§ WHAT YOU NEED TO DO:
Output the stretch of records from the line that contains "Where should I click to: Select the 文字を拡大" through the line that contains "Action: click(x=443, y=1372)" as a numbered list, leaving out blank lines.

(Rows on where targets appear)
________

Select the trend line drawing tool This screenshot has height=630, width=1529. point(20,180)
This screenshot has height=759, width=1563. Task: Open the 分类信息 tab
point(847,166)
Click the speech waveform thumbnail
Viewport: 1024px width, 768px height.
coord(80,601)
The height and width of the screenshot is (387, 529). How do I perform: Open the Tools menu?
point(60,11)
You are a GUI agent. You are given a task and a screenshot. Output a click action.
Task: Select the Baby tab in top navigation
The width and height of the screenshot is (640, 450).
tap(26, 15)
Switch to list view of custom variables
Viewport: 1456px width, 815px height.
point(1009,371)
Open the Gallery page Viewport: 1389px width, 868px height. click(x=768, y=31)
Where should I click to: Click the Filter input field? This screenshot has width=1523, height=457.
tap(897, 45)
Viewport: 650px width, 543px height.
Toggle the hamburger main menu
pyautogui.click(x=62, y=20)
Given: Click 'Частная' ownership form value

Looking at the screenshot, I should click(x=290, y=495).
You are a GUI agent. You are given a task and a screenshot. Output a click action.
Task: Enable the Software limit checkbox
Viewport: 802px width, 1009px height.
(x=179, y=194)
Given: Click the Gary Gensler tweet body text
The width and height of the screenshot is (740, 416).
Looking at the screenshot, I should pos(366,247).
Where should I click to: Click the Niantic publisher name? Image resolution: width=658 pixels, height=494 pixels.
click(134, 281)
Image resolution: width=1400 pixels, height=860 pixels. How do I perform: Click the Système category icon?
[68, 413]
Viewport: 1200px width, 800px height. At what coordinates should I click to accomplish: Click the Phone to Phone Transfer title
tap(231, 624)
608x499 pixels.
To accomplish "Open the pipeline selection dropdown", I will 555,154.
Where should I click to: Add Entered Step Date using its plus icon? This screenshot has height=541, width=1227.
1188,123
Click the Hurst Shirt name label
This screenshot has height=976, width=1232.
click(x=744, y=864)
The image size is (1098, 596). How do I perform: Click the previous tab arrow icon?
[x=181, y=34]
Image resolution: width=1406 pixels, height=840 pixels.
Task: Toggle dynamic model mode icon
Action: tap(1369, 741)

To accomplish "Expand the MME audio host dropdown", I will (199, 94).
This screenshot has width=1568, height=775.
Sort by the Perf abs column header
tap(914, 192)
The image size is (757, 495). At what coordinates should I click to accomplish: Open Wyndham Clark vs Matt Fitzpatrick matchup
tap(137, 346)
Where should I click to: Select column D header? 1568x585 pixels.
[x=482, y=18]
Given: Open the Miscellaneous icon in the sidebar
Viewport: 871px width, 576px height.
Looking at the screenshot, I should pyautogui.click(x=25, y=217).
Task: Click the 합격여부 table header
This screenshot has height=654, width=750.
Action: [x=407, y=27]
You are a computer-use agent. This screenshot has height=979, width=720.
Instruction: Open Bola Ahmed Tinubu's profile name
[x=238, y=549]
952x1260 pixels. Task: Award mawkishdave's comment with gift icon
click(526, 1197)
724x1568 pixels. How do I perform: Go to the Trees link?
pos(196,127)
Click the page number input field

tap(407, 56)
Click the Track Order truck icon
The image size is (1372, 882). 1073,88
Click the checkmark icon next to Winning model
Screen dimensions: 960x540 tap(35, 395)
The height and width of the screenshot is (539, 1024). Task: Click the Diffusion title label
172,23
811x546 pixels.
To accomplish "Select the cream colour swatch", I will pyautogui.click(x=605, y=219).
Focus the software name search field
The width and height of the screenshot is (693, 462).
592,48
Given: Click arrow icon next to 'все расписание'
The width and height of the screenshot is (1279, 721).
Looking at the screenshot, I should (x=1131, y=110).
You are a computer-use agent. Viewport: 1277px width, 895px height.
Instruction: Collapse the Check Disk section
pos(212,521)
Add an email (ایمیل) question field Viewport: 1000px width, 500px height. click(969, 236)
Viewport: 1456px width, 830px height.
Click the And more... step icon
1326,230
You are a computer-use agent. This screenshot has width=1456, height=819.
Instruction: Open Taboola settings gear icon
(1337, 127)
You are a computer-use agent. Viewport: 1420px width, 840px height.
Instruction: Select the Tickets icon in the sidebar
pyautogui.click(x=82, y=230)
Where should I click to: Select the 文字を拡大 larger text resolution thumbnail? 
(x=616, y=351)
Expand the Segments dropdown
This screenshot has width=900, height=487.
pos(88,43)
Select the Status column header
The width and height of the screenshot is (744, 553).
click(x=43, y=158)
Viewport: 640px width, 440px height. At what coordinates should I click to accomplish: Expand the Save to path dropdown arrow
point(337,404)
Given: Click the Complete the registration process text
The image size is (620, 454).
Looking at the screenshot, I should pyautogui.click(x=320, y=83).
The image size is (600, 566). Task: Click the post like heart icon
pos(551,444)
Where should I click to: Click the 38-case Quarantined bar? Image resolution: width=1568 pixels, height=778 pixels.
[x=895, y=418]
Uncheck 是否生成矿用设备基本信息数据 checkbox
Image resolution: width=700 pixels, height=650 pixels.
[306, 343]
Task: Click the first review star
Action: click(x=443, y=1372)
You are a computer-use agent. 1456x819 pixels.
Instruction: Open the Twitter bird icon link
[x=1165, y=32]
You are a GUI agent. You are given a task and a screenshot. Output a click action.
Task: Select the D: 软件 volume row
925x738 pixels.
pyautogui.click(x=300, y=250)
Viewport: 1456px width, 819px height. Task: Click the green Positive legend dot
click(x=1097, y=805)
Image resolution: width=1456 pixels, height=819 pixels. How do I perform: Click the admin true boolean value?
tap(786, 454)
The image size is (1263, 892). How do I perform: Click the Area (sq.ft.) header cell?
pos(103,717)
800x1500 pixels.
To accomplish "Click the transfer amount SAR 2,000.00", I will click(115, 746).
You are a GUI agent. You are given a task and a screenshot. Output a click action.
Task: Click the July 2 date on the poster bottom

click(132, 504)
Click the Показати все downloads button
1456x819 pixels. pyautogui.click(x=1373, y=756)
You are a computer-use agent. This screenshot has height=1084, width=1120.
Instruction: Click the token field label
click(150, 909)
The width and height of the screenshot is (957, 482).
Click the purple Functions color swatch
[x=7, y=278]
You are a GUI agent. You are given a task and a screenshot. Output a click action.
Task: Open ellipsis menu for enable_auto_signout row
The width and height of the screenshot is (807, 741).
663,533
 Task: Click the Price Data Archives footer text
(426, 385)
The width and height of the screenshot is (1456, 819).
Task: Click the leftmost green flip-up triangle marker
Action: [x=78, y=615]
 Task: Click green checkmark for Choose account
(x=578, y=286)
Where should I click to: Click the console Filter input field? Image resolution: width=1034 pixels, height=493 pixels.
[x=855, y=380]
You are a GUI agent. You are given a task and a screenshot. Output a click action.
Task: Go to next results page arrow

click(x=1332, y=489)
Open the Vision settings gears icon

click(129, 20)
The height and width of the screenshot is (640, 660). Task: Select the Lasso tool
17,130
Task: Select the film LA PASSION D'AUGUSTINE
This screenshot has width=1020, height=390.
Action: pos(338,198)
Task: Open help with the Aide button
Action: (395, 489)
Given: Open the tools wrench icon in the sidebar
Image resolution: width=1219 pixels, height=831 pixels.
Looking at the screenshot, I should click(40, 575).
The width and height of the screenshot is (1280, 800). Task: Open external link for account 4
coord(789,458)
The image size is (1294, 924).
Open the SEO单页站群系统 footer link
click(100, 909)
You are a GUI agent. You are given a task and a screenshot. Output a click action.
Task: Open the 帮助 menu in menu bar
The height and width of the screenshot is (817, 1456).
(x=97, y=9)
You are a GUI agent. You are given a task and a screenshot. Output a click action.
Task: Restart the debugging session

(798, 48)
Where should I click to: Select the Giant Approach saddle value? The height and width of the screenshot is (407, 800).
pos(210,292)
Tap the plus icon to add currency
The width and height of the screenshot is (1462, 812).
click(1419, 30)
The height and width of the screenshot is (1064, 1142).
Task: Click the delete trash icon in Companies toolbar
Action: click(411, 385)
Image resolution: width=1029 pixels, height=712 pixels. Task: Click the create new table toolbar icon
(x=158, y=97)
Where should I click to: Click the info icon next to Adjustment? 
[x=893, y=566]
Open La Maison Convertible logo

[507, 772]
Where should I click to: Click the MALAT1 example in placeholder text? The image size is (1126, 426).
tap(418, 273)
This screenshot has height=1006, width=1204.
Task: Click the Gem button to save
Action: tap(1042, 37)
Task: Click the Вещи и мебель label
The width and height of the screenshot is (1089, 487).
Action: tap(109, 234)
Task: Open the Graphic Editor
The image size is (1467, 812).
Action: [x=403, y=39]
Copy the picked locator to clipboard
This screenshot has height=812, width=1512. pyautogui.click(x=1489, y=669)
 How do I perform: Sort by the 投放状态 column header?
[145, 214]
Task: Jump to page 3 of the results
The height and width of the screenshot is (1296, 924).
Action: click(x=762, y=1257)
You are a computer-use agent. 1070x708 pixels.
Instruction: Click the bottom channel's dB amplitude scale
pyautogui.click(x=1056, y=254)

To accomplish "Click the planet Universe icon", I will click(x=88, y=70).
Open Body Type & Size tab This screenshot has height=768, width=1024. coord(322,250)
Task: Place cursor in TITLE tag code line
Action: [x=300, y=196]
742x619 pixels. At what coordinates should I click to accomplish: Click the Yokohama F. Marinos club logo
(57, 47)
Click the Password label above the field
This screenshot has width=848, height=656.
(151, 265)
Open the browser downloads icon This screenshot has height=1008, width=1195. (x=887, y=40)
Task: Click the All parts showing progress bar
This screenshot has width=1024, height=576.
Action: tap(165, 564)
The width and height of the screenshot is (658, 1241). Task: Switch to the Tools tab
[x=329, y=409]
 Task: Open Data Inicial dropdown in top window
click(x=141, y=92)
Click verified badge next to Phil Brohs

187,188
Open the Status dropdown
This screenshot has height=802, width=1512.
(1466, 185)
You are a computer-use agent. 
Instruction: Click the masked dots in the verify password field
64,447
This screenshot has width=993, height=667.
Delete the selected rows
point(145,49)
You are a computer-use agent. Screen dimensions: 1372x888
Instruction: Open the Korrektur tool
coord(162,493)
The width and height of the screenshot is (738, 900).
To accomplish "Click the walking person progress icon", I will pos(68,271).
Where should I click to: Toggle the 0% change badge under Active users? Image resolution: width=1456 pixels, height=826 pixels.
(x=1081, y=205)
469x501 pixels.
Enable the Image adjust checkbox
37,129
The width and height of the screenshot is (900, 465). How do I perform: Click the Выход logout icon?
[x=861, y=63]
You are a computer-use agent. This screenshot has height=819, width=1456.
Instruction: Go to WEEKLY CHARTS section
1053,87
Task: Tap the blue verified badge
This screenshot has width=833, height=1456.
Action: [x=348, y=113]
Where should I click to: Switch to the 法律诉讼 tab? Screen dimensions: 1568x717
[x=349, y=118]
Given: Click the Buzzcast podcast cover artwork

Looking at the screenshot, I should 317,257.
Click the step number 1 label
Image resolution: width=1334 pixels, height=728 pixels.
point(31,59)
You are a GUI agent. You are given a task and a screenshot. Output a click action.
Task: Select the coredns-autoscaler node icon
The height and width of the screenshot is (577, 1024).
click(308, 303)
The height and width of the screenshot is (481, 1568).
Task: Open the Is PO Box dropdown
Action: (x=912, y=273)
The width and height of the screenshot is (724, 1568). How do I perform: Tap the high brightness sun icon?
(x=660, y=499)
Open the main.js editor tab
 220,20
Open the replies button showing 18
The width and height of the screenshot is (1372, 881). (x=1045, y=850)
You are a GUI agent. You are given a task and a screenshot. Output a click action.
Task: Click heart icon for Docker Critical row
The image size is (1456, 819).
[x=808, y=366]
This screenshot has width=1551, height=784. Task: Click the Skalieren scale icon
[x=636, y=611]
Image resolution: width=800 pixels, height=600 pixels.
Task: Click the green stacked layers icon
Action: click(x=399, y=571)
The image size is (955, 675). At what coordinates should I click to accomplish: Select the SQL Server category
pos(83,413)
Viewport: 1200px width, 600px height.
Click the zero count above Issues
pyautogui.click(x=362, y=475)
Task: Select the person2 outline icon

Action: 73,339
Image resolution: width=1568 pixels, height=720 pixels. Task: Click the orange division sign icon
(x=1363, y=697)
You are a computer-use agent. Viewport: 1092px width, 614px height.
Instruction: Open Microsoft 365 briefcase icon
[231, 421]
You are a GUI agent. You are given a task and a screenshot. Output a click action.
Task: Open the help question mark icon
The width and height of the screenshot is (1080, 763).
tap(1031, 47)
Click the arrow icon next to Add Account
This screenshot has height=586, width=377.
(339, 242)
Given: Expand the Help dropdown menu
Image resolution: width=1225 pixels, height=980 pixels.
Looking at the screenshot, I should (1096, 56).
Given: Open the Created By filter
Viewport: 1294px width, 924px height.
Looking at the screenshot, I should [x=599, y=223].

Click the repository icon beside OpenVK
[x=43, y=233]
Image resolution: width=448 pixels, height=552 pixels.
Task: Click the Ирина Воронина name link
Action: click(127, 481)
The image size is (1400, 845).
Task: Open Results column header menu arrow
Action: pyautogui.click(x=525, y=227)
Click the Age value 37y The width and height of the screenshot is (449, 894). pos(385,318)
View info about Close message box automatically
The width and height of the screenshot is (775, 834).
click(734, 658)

________

§ RESPONSE BELOW:
1. Where should I click to: Select the 文字を拡大 larger text resolution thumbnail? 
2. (x=616, y=351)
3. Expand the Segments dropdown
4. This screenshot has width=900, height=487.
5. pos(88,43)
6. Select the Status column header
7. The width and height of the screenshot is (744, 553).
8. click(x=43, y=158)
9. Viewport: 640px width, 440px height. At what coordinates should I click to accomplish: Expand the Save to path dropdown arrow
10. point(337,404)
11. Given: Click the Complete the registration process text
12. The image size is (620, 454).
13. Looking at the screenshot, I should pyautogui.click(x=320, y=83).
14. The image size is (600, 566). Task: Click the post like heart icon
15. pos(551,444)
16. Where should I click to: Click the 38-case Quarantined bar? Image resolution: width=1568 pixels, height=778 pixels.
17. [x=895, y=418]
18. Uncheck 是否生成矿用设备基本信息数据 checkbox
19. Image resolution: width=700 pixels, height=650 pixels.
20. [306, 343]
21. Task: Click the first review star
22. Action: click(x=443, y=1372)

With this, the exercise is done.